== Segment start ==

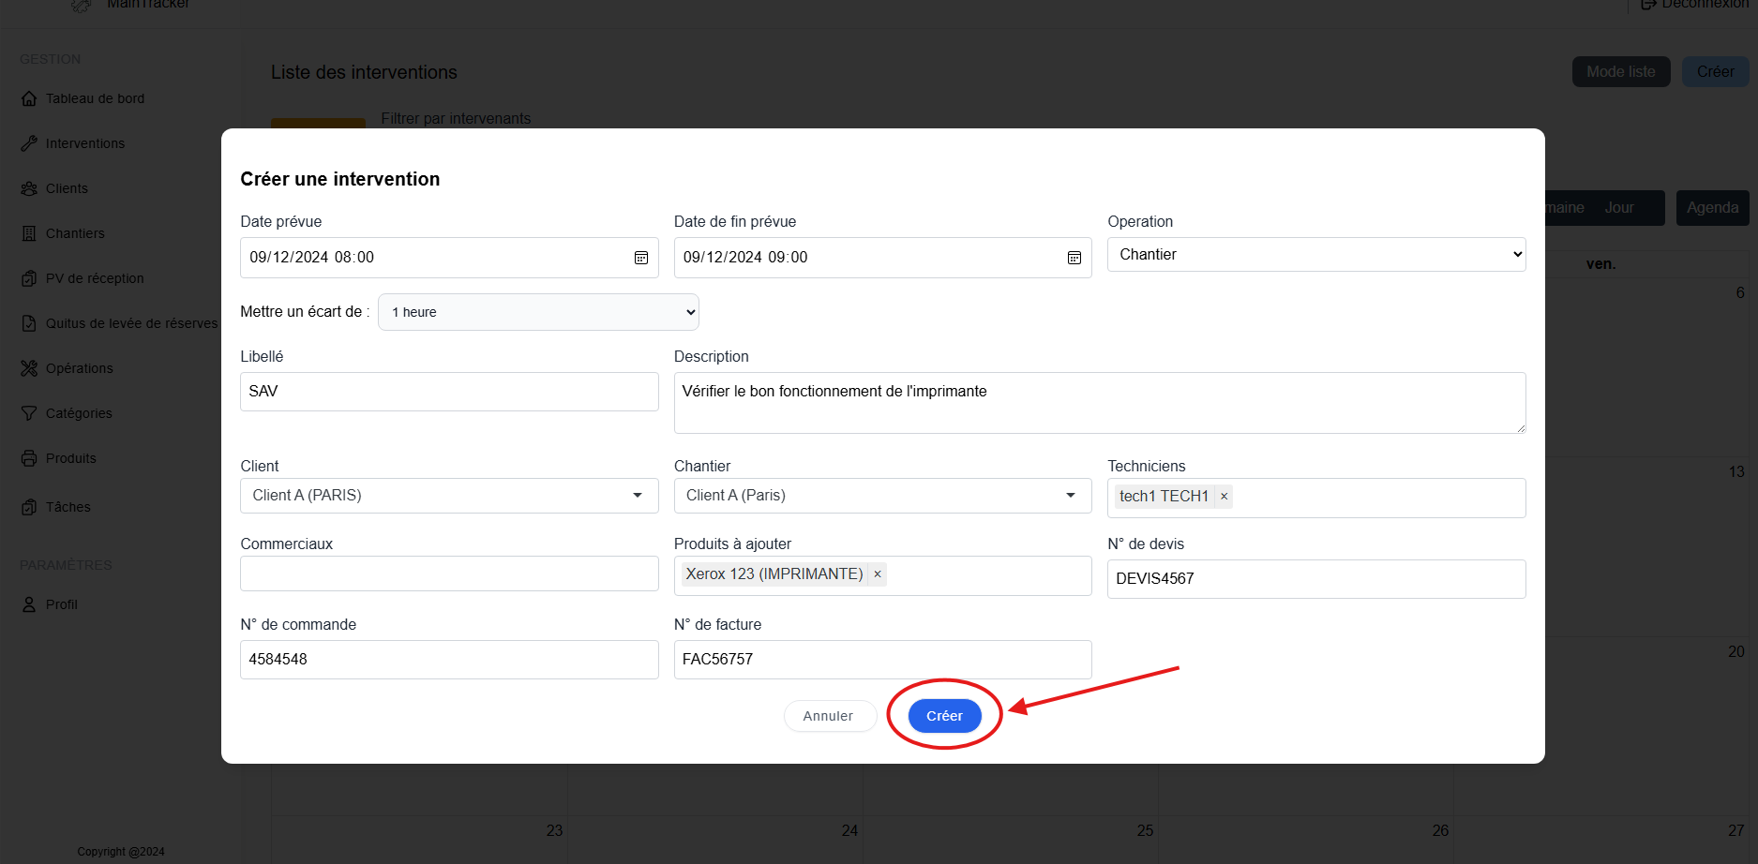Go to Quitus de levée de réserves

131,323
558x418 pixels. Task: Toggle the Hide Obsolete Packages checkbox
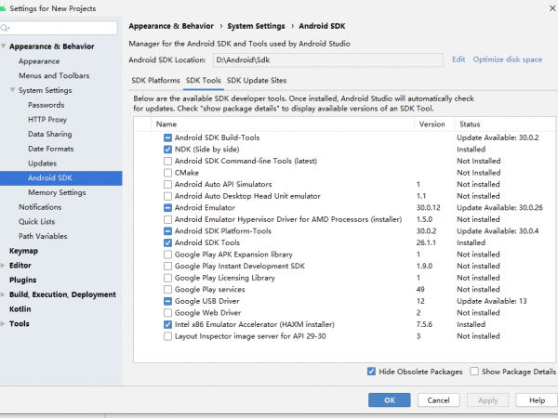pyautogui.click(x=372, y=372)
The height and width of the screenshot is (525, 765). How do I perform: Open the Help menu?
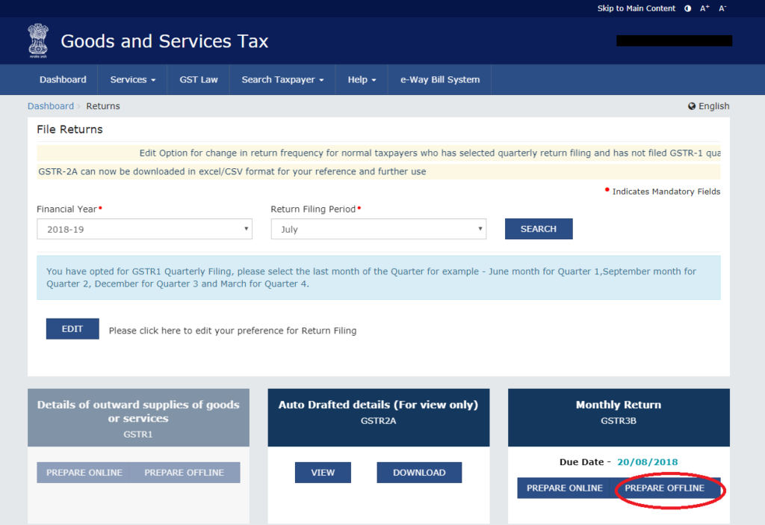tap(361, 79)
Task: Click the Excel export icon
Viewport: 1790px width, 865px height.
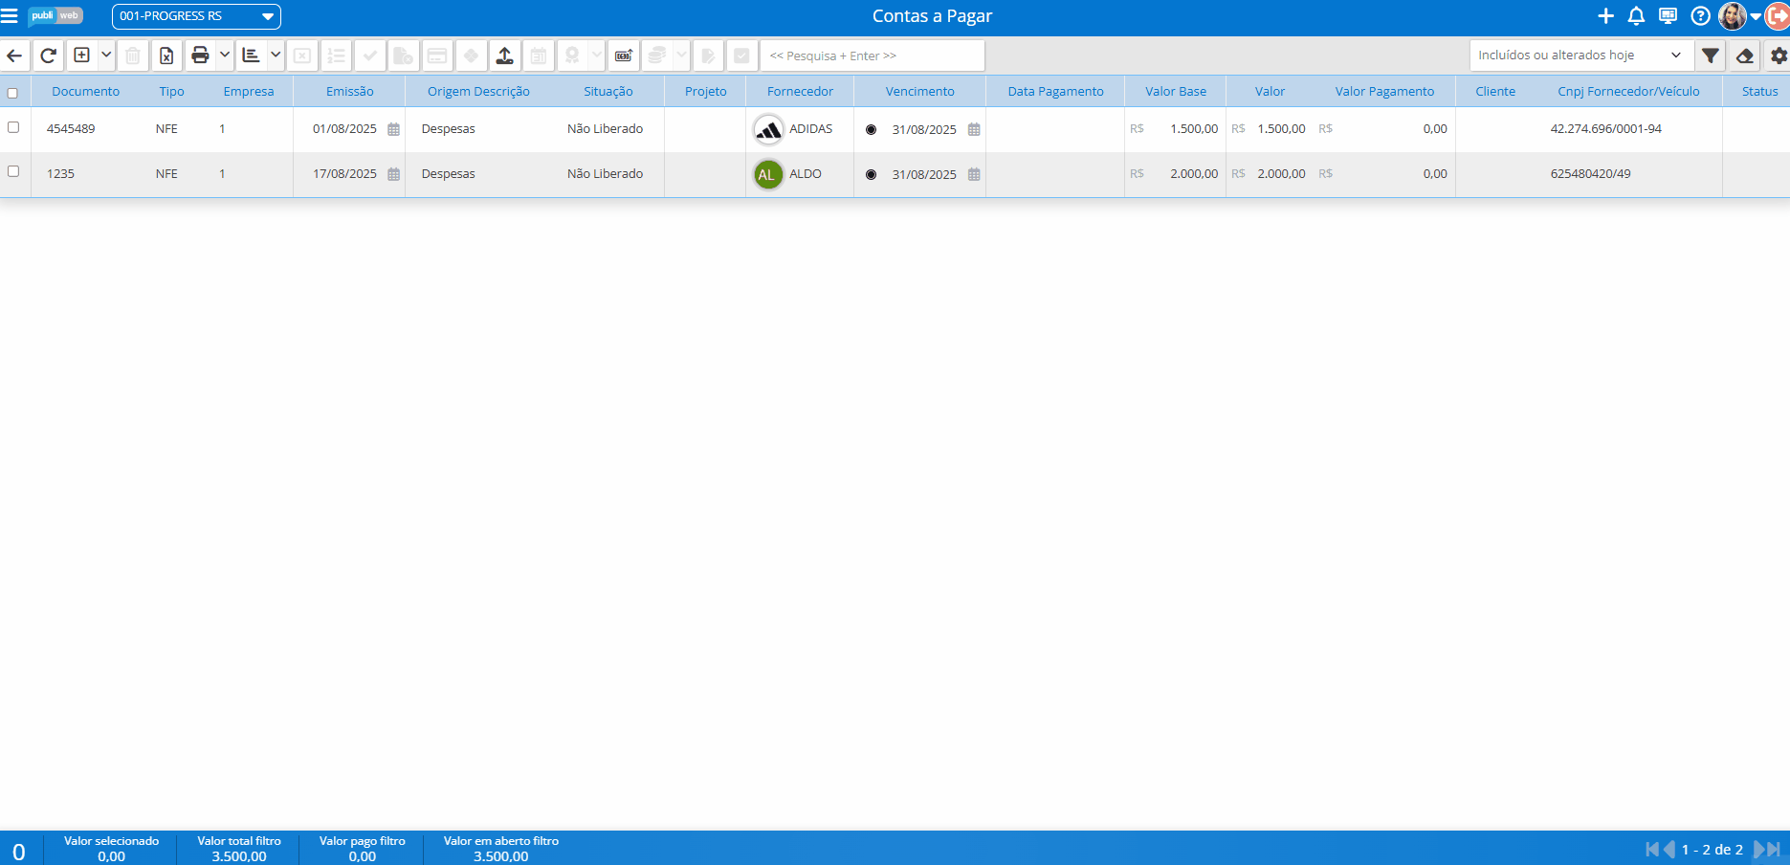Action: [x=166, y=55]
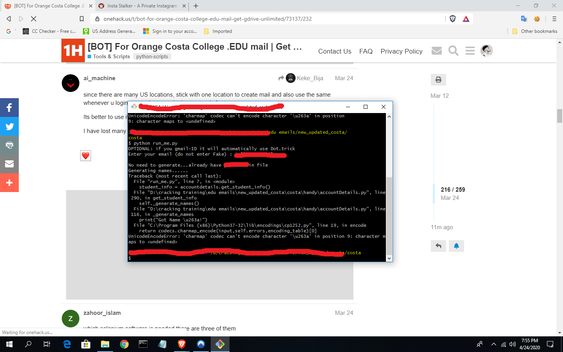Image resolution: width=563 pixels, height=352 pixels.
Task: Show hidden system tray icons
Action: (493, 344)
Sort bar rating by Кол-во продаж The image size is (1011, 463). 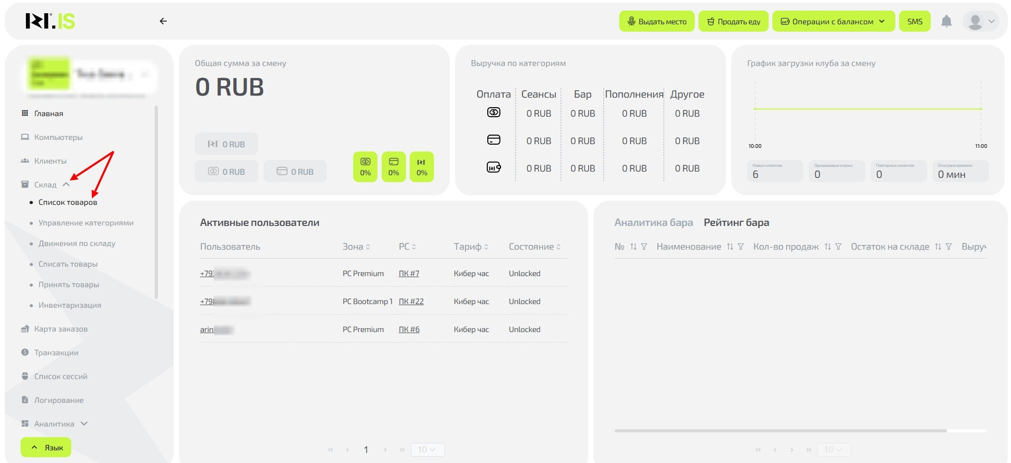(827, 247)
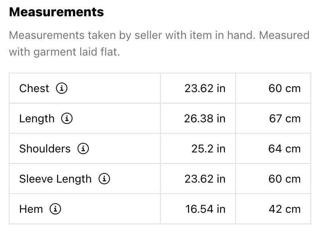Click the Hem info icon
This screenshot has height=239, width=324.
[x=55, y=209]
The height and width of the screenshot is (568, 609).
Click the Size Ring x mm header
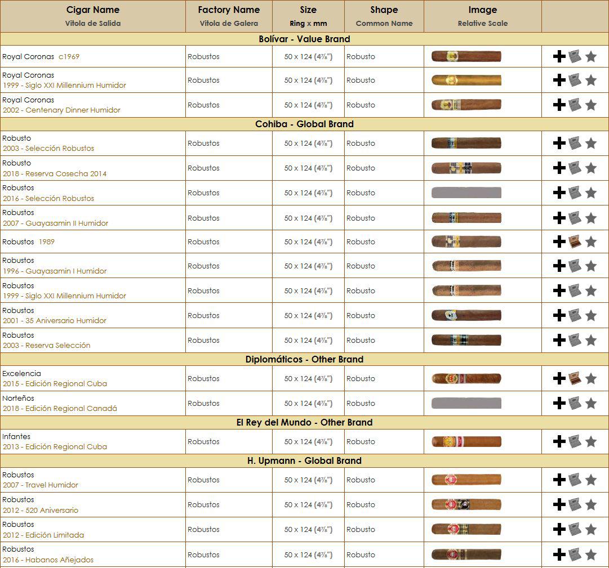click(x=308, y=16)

== Segment end ==

◆ WHAT TO DO
Go to the line above that has "The height and width of the screenshot is (525, 765)." and copy exactly from there down to the line that has "Task: Click the Excel export icon", both included. Leave the pictures out.

◆ RESPONSE
The height and width of the screenshot is (525, 765). How do I perform: Open the Help menu?
tap(361, 79)
Task: Click the Excel export icon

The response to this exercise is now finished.